Promontorium hoc in mare proiectum Cornubia dicitur
- Author: SAXTON, Christopher
- Publication place: [London
- Publication date: 1579].
- Physical description: Double-page engraved map, fine original full-wash colour.
- Inventory reference: 14553
Christopher Saxton, widely considered the father of British cartography, was the first mapmaker to comprehensively survey the counties of England and Wales. The map of the entire country was the earliest large-scale representation of England and the regional maps were, in many cases, the first for their respective areas. Published in a magnificent volume in 1579, his compilation was the first atlas devoted to the complete depiction of one country and formed the basis of English regional mapping for more than a century.

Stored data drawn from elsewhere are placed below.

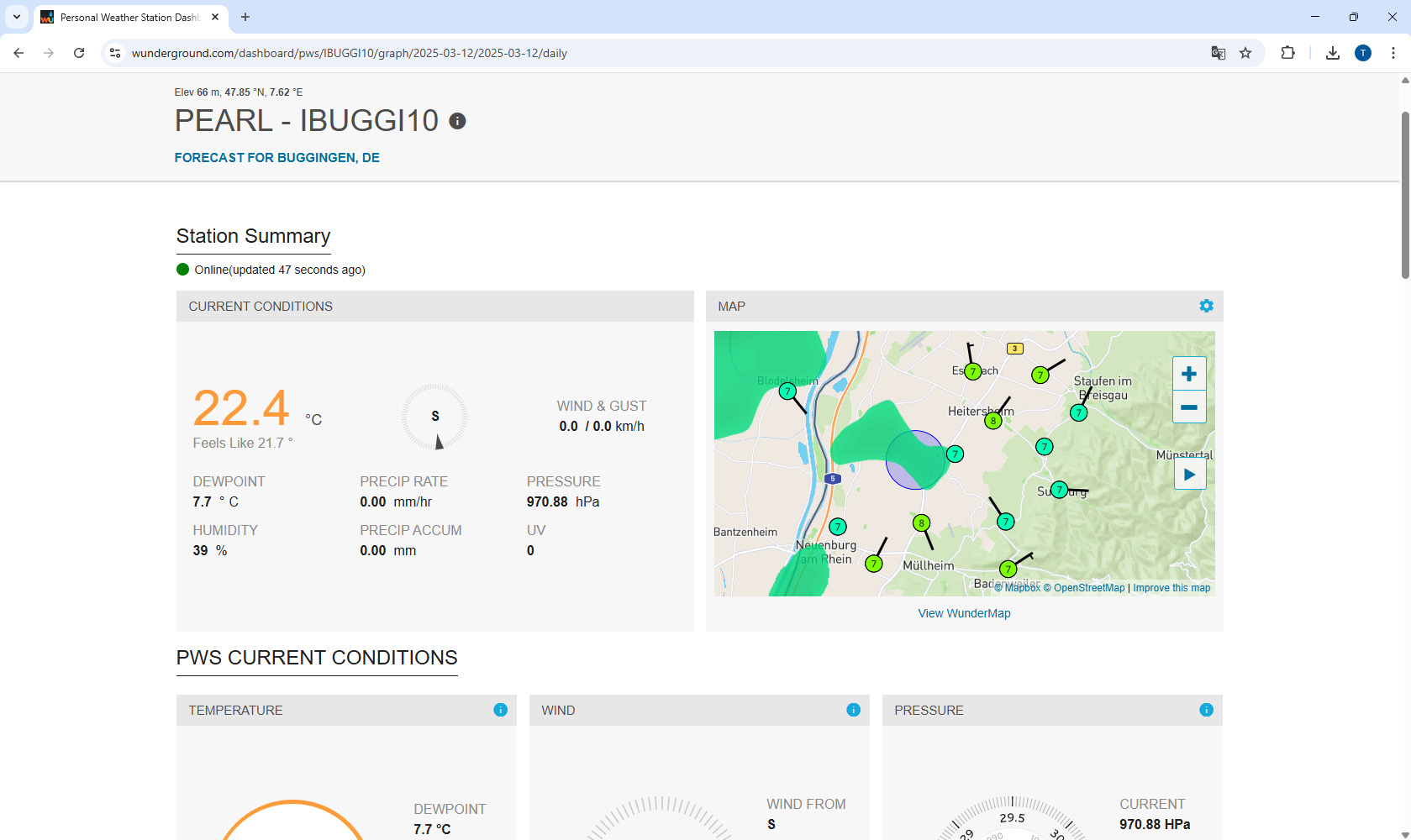Viewport: 1411px width, 840px height.
Task: Click the translate page icon in address bar
Action: 1218,53
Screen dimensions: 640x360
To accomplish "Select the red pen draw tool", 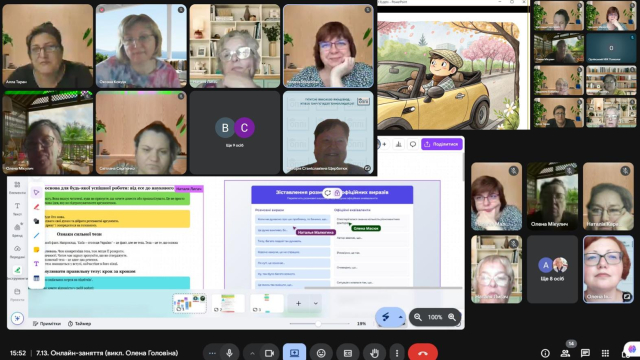I will [x=36, y=207].
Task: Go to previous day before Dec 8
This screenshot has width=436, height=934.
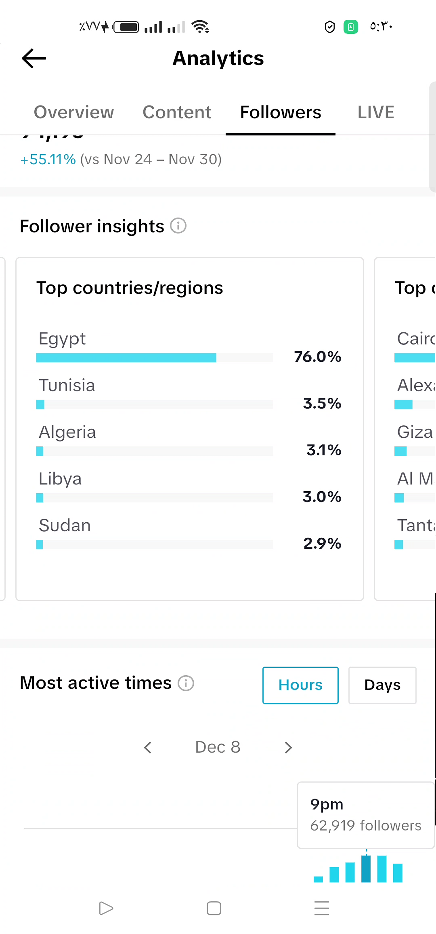Action: point(148,747)
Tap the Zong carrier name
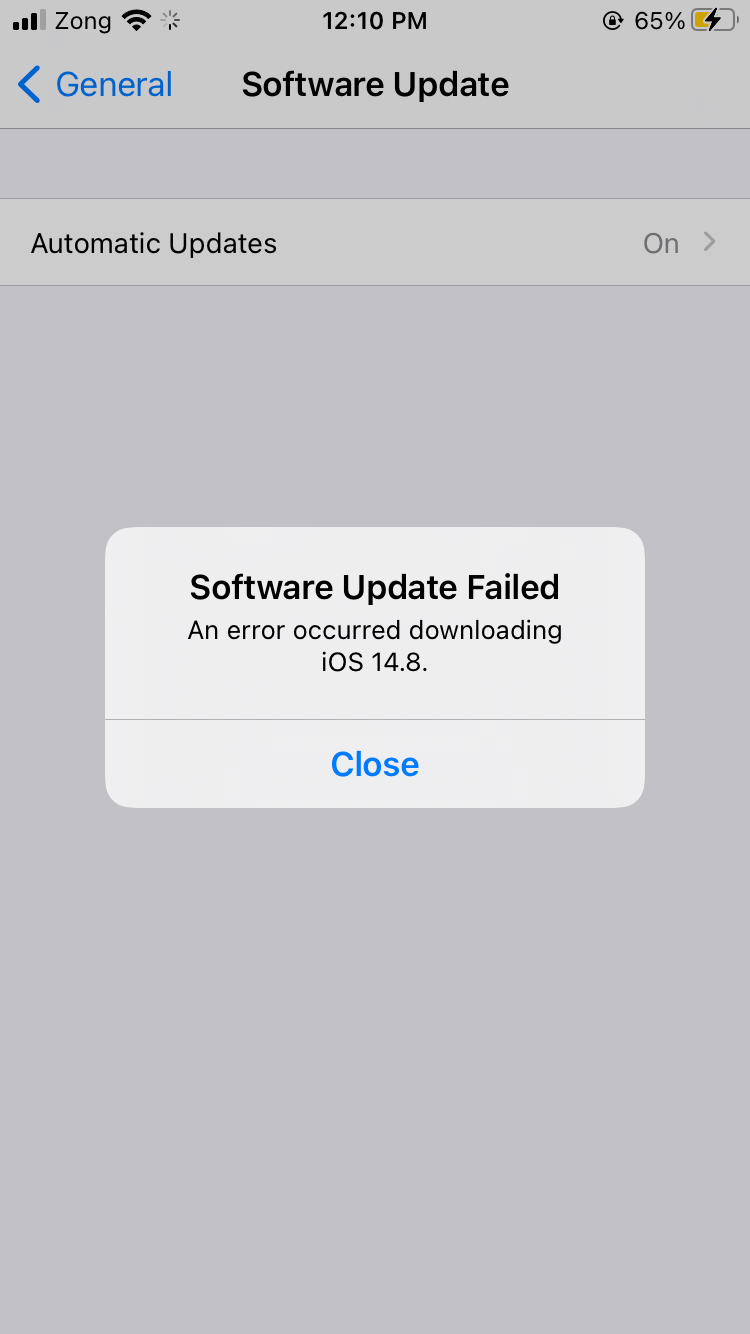750x1334 pixels. tap(83, 21)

Saxton grew up in Dunningly, Yorkshire and received his early training in surveying from the town vicar, John Rudd. Educated at Cambridge, Saxton’s abilities caught the attention of Thomas Seckford, Royal Surveyor to the Queen. At this time, state officials were beginning to realize the political and administrative advantage of accurate maps, while public interest in cartography was in the midst of a dramatic surge. Largely in response to these factors, Queen Elizabeth charged Seckford with the task of procuring an atlas of England and Wales. An unprecedented standard of accuracy was achieved and in keeping with the Queen’s intention that the atlas be a symbolic statement of national prominence, all care was taken to ensure that it was also beautifully produced. Each map bears the Royal Arms as a symbol of Queen Elizabeth’s supervision and endorsement.